Exercise requirements:
Going through the entries below, count each line that holds "every" and give only the total.

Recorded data
###
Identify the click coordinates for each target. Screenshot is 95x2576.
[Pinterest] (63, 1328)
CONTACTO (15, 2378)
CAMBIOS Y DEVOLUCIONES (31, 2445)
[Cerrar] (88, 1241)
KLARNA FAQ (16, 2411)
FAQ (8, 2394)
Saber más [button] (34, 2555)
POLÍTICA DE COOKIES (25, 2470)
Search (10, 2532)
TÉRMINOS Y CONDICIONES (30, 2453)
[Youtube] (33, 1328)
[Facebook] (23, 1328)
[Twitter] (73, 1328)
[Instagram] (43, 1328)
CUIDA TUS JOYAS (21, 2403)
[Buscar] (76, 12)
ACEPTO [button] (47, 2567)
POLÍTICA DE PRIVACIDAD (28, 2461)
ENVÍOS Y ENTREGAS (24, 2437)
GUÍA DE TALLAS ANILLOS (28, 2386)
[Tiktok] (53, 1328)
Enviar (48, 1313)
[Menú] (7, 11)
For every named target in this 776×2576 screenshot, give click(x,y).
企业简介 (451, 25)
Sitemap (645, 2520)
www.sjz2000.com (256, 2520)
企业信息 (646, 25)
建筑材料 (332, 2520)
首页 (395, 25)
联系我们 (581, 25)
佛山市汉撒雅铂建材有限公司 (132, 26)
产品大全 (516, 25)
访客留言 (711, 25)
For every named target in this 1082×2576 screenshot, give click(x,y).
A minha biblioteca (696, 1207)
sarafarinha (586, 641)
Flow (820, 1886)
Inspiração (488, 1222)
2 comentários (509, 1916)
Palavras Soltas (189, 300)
###
Solution to the problem:
2